Lá onde me criei é igual a todo lugar.
Muita terra boa e também terra ruim.
Tem córrego, tem morro e tem capoeira.
Mata lá também já teve.
Tem pedras, tem brejo.
Tem campestre com goiabinha, araçá e gabiroba.
Gabiroba de árvore e de moita.
Gravatá, araticum e cagaiteira.
Tem chapadão com pés de jatobá e, até, de jequitibá e de pau d’óleo.
João - farinha, aroeira e capitão.
Barriguda, cedro e paineiras.
Ipê branco, amarelo, roxo e rosa.
Tem terra enladeirada e tem perau, onde moram urubu e gavião.
No córrego, pouco peixe e pouco poço, mas lá a gente se divertia.
Piaba, lambari, bagre e sete-léguas de vez em quando a gente pegava.

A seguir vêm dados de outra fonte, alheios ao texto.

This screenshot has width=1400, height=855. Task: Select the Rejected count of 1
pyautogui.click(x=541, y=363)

Pra pegar bagre tinha que sujar a água.
No meio do chapadão, bem no meio, tinha um cruzeiro.
Cruz grande de jacarandá.
Por que estava fincado lá, eu não me lembro.
Era uma ilha solitária rodeada de roça.
Seu vizinho mais próximo era o pau d’óleo.

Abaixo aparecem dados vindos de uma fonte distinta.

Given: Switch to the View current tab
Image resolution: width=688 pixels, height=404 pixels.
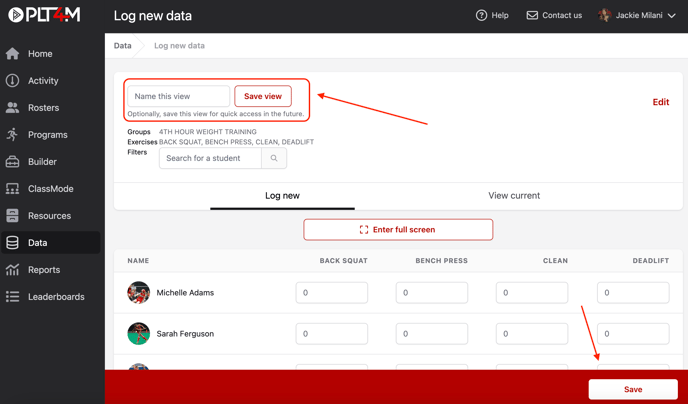Looking at the screenshot, I should pos(514,196).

Era um lugar de rezar e de se persignar.
Posto de observação do caracará e do pinhéu.
Rolinha, fogo-pagô, juriti e pomba-de-bando.

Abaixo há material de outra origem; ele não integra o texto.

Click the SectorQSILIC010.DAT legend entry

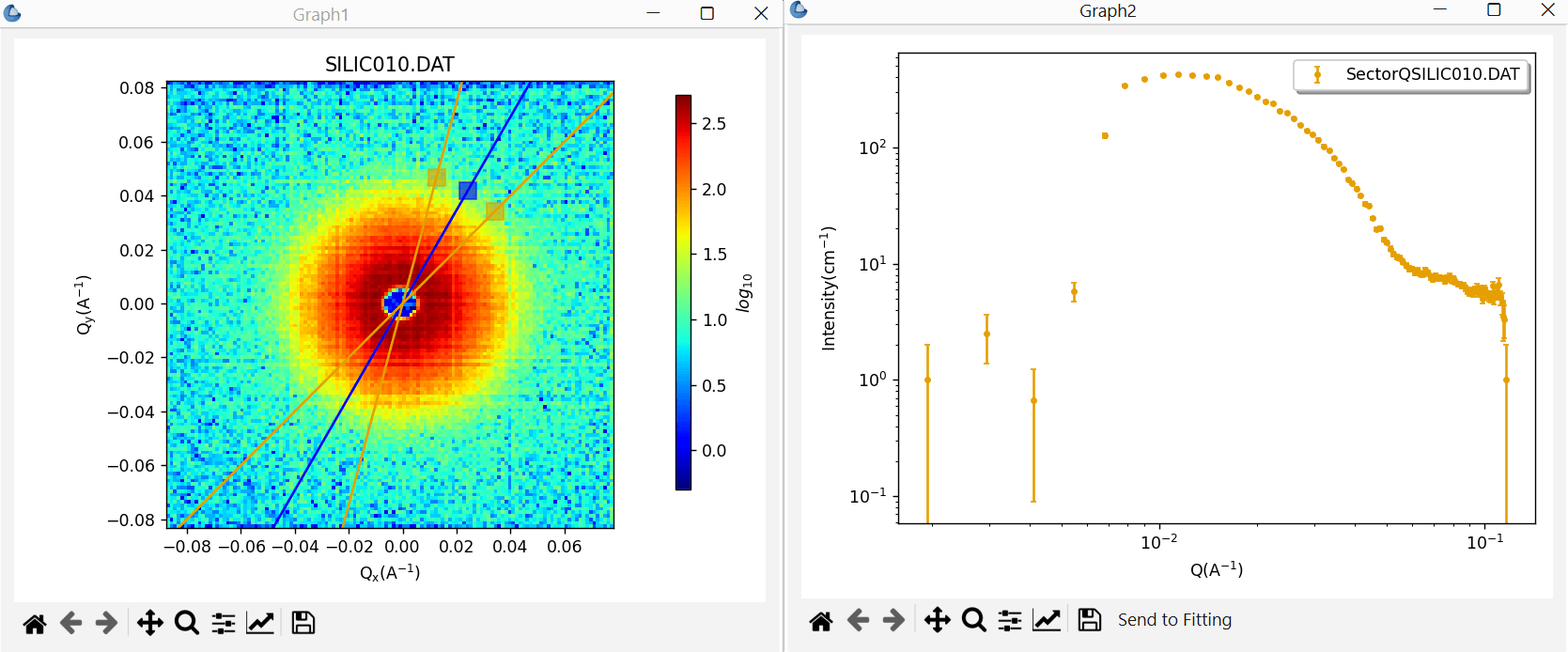(x=1412, y=74)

Inhambu, codorna e perdiz.
Bem-ti-vi, joão-de-barro e quero-quero.
Assanhaço, azulão, melro e passupreto.
Sabiá, saracura e seriema.
Canarinho, bicudo, pintassilgo, papa-capim e curió.
Tiziu, tico-tico e anu, do branco e do preto.
Gralha, alma-de-gato, coruja e acauã.
Andorinha, araponga, curiango e beija-flor.
Papagaio, periquito e maritaca.
Pica-pau, tesoura e garrinchinha.
Era um criatório sem cercas e gaiolas.
Chiqueiro, se sem porco, mas com bicho-de-pé.
Curral, barracão e paiol.
Casa da fornalha, para fritar porco e torresmo.
Fazer pamonha, mingau, farinha e sabão de decoada.
Tinha a casa do forno.
Biscoito de polvilho, pão-de-queijo e bolachas.
Broas de milho e de queijo e bolo de fubá.
Brevidade de açucar e de rapadura.
Casinha de queijo e casa de despejo,
Onde ficavam as tuias, o pilão e as tralhas.
Lá já teve até desnatadeira.
Carro de boi guardado ao lado do paiol.
Canzil, chaveia e cambão.
Mesa, fueiro, recabenho, esteira e carniço.
Roda, cravos, eixo de bálsamo, cocão, chumaço.
Cheda, tambueiro e cantadeira.
Ligeira, ajoujo, brocha, tiradeira e laço.
Varas de ferrão. As cangas escoradas na parede.
A de guia, pé-de-guia, meio, coice e cabeçalho.
Casa robusta. Alta, baldrame apoiado em riba de pedra tapiocanga talhada no picão. Paredes grossas e janelas cumpridas, com tramelas. Sem forro, pra ver o dia amanhecer e os relâmpagos da chuva. Assoalho de jacarandá. Alpendre com bancos de madeira, para ficar olhando e fumar pito de fumo capoeirinha. De lá via a cruz onde o Lázaro morrera. Sala, quartos, salão, cozinha e dispensa. Roseiras, ciprestes, trepadeiras, beijos, cravos, palmas, dálias, comigo-ninguém-pode, bico-de-papagaio, bambuzinho, margaridas e orquídeas que davam as boas-vindas. Pé de uva japonesa, de Santa Bárbara para proteger de raios e faíscas.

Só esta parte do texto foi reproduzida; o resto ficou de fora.